Beijing has happily propagated the notion that China is leading the campaign to inoculate developing countries against coronavirus by donating its jabs while richer nations squabble over vaccine supplies.

But in recent weeks, China’s role in the global vaccination drive has been overshadowed by concerns over supplies, high prices and unexplained instances of low immunity.

The incidents have led international health experts to caution that vaccines made by China’s state-run Sinopharm and privately owned Sinovac and CanSino remain far from a panacea for immunising the developing world.

China’s willingness to provide rapid — if mostly small-scale and bilateral — deliveries has made its jabs popular in low-income countries with few options to begin inoculations.

But that is changing.
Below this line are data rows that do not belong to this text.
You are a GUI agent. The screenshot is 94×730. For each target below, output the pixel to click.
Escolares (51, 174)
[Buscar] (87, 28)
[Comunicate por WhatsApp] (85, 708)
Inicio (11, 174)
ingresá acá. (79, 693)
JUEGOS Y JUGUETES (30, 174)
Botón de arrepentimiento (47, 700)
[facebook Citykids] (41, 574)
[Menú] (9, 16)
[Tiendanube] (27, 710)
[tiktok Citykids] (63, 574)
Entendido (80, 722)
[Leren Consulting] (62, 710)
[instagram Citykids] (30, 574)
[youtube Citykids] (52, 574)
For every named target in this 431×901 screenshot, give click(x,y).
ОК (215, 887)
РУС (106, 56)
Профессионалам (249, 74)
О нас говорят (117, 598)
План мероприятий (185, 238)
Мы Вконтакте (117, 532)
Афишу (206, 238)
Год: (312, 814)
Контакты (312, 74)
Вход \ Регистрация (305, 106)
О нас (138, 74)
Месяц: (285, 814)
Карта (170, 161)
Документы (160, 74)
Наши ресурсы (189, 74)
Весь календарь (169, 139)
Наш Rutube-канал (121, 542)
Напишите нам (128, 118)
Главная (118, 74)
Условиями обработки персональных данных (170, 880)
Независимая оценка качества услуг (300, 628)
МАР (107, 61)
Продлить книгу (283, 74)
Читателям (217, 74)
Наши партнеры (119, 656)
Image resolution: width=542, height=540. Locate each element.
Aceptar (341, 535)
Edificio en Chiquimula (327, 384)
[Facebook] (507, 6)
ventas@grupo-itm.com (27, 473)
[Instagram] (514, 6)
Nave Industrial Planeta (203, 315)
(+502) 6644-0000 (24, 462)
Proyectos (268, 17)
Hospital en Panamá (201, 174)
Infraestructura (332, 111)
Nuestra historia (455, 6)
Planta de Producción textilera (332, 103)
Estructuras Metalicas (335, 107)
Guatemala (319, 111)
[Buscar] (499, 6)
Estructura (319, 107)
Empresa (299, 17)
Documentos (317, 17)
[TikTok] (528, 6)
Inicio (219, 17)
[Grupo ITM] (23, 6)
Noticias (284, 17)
The US, alongside Japan, Australia and India, launched a plan this month to deliver 1bn doses of Johnson & Johnson’s Covid-19 vaccine to south-east Asian nations.

Covax, the World Health Organization-backed initiative for equitable vaccine distribution, also began shipping this month and aims to have by May delivered 237m doses of Oxford/AstraZeneca vaccine, produced by the Serum Institute of India.

China’s commitments to Covax have been minimal. Beijing has pledged only 10m doses and has yet to gain WHO emergency use approval or to deliver any shots.

All vaccines face logistic hurdles, supply constraints and credibility concerns when shipping doses overseas, but Beijing’s persistent lack of transparency has made it hard to rule out more fundamental problems with the jabs, experts said.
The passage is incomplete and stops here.